Emmer and Hultgren said the bill gives financial institutions more time to comply with new data collection and reporting requirements required by the Consumer Financial Protection Bureau (CFPB).
The legislators said the effort provides a one-year safe harbor for financial institutions from having to comply with the data collection and reporting requirements and restricts the CFPB’s ability to make any of the new data collected and reported publicly available.
“I consistently hear from community banks and credit unions throughout the Sixth District that the CFPB’s new rules will make it harder for them to do what they do best: help Minnesota families achieve the American dream,” Emmer said. “While we work to blunt the impact of these burdensome regulations, this bill will provide Main Street banks additional time to comply with the new rule so that they can focus on getting Americans into new homes in a timely manner rather than figuring out how to navigate through more red tape.”

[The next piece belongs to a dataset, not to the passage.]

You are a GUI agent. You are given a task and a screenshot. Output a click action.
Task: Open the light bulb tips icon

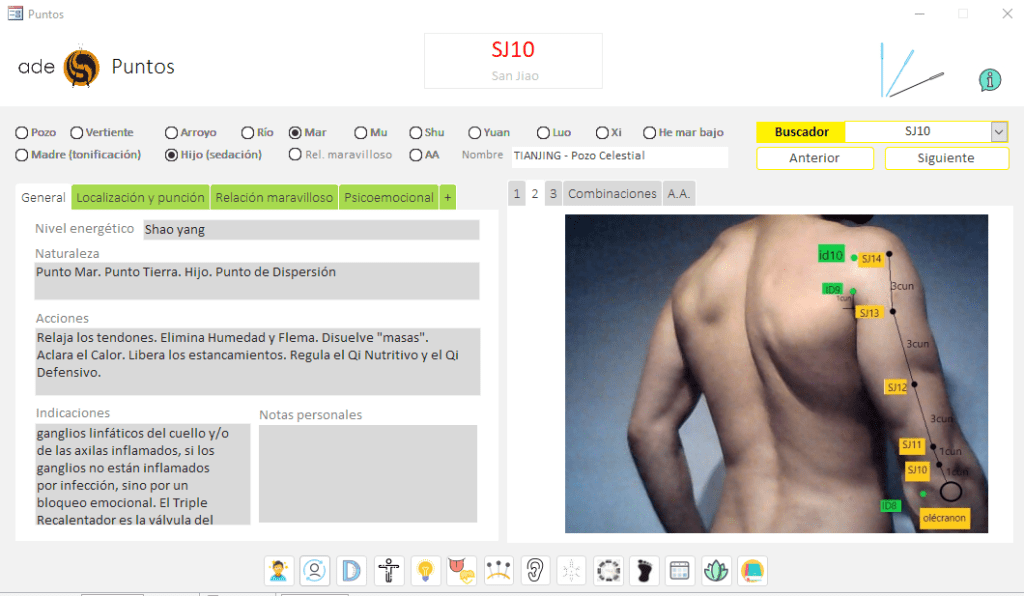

Under the Home Mortgage Disclosure Act (HMDA), the CFPB’s revised final rule would go into effect Jan. 1, 2018, requiring banks and credit unions to collect 48 additional unique data fields on any mortgage loan they originate and report this data to the CFPB.
“The new Home Mortgage Disclosure Act requirements again demonstrate that the CFPB does not understand our community banks and credit unions,” Hultgren said. “This bill will give community banks and credit unions some breathing room so they can refocus on meeting the financial needs of families and small businesses in Illinois.”